Problem to work on – Starting with the line that contains "Image resolution: width=735" and going on through the line that contains "pos(569,675)", write those lines out again with "Collapse" swapped for "Expand" and nothing else changed.

Given information –
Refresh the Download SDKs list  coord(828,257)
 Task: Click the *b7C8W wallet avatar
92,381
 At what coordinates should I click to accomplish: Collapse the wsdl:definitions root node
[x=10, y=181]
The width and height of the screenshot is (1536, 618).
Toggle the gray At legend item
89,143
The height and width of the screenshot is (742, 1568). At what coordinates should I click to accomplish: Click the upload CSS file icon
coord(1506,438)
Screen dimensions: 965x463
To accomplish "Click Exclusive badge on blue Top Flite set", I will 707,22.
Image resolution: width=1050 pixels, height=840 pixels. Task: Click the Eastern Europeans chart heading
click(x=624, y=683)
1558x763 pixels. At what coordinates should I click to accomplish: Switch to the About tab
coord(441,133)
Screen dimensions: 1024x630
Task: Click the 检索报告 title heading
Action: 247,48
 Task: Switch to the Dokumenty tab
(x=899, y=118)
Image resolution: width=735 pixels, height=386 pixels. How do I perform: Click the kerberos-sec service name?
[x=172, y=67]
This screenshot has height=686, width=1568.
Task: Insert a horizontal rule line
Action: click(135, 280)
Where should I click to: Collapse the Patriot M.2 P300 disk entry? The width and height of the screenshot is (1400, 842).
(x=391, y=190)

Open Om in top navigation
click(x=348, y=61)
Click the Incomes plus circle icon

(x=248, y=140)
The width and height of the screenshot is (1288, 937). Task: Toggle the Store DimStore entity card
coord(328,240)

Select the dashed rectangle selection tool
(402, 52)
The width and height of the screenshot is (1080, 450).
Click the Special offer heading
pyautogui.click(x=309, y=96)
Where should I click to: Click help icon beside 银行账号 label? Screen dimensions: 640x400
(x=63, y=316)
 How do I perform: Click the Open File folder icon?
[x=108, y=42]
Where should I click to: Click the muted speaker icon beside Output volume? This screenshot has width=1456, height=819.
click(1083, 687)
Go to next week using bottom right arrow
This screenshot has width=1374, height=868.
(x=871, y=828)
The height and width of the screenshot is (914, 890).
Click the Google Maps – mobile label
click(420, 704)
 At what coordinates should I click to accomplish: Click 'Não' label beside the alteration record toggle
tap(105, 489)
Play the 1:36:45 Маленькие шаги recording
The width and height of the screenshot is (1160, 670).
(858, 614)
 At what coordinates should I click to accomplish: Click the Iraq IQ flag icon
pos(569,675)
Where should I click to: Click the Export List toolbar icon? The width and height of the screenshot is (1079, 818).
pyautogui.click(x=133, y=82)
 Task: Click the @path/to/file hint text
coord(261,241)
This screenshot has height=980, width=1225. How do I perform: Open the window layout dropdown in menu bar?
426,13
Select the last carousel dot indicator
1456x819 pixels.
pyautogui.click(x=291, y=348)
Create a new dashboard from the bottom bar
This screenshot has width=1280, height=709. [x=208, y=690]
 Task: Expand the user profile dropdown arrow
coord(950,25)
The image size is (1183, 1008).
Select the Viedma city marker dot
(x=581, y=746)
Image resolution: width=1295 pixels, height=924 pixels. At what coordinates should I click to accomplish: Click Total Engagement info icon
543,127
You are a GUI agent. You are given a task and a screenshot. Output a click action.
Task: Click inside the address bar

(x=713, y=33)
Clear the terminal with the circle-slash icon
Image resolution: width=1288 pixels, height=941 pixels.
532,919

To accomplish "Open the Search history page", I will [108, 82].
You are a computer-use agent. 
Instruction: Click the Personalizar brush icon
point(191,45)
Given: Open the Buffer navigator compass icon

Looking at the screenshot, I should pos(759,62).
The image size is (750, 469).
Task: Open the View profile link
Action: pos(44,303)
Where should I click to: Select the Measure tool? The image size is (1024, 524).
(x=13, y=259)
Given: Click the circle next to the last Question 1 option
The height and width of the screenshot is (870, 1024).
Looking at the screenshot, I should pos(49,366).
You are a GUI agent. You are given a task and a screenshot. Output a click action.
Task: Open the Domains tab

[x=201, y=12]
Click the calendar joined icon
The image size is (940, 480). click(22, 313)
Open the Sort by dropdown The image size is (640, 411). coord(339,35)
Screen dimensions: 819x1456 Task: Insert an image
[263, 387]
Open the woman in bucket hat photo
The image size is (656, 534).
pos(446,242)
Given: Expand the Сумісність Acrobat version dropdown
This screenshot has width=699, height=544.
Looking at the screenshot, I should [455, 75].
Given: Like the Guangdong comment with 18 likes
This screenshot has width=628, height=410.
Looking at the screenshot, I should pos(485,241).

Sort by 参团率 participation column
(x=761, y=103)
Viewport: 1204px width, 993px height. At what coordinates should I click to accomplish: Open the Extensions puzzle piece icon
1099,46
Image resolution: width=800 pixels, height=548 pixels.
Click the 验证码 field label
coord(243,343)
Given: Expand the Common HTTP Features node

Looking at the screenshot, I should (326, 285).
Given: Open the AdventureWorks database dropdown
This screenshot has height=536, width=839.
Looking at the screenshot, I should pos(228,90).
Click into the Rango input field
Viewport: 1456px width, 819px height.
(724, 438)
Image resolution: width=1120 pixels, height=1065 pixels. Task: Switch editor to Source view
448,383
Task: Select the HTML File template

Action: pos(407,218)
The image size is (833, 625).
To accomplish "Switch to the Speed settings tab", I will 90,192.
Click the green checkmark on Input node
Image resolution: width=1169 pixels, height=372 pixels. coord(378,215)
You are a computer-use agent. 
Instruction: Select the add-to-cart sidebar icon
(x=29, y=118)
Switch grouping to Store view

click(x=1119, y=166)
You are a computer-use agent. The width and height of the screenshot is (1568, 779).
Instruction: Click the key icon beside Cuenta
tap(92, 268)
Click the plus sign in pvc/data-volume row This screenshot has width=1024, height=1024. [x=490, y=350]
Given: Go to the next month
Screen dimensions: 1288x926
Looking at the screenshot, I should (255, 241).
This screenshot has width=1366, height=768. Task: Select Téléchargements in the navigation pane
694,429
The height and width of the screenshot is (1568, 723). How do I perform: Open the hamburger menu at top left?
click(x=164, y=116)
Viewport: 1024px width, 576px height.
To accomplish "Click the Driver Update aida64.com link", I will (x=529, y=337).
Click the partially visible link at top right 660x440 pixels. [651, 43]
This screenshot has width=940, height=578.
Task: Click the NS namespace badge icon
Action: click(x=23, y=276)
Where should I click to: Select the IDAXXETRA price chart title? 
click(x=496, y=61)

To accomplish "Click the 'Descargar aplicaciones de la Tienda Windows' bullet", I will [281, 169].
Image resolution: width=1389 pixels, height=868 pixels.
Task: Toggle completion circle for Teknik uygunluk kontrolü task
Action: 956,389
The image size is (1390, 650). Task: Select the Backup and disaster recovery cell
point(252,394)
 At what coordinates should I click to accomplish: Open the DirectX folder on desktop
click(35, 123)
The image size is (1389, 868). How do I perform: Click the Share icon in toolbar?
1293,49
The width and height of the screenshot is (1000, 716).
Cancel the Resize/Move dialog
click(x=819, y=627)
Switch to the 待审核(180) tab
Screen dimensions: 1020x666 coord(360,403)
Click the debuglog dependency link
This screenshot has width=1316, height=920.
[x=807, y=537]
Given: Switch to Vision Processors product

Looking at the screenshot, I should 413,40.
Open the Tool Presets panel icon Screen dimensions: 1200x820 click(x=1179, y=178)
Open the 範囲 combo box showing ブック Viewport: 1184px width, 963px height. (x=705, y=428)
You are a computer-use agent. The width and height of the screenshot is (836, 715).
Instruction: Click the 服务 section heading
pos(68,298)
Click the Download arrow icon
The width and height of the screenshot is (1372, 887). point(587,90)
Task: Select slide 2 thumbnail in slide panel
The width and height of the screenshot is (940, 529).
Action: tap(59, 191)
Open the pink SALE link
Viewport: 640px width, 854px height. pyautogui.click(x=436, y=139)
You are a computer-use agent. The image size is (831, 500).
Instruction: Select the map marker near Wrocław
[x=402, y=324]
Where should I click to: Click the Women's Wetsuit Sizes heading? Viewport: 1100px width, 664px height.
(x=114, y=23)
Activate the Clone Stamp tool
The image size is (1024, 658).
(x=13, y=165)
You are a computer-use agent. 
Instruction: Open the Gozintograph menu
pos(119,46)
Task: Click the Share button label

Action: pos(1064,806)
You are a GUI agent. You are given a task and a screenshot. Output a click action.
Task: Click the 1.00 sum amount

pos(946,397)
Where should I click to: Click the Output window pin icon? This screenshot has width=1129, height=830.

Reply –
Image resolution: width=735 pixels, height=386 pixels. How do I perform: Click the kerberos-sec service name?
[x=172, y=67]
This screenshot has height=686, width=1568.
Task: Insert a horizontal rule line
Action: click(135, 280)
Where should I click to: Expand the Patriot M.2 P300 disk entry? The width and height of the screenshot is (1400, 842).
(x=391, y=190)

Open Om in top navigation
click(x=348, y=61)
Click the Incomes plus circle icon

(x=248, y=140)
The width and height of the screenshot is (1288, 937). Task: Toggle the Store DimStore entity card
coord(328,240)

Select the dashed rectangle selection tool
(402, 52)
The width and height of the screenshot is (1080, 450).
Click the Special offer heading
pyautogui.click(x=309, y=96)
Where should I click to: Click help icon beside 银行账号 label? Screen dimensions: 640x400
(x=63, y=316)
 How do I perform: Click the Open File folder icon?
[x=108, y=42]
Where should I click to: Click the muted speaker icon beside Output volume? This screenshot has width=1456, height=819.
click(1083, 687)
Go to next week using bottom right arrow
This screenshot has width=1374, height=868.
(x=871, y=828)
The height and width of the screenshot is (914, 890).
Click the Google Maps – mobile label
click(420, 704)
 At what coordinates should I click to accomplish: Click 'Não' label beside the alteration record toggle
tap(105, 489)
Play the 1:36:45 Маленькие шаги recording
The width and height of the screenshot is (1160, 670).
(858, 614)
 At what coordinates should I click to accomplish: Click the Iraq IQ flag icon
pos(569,675)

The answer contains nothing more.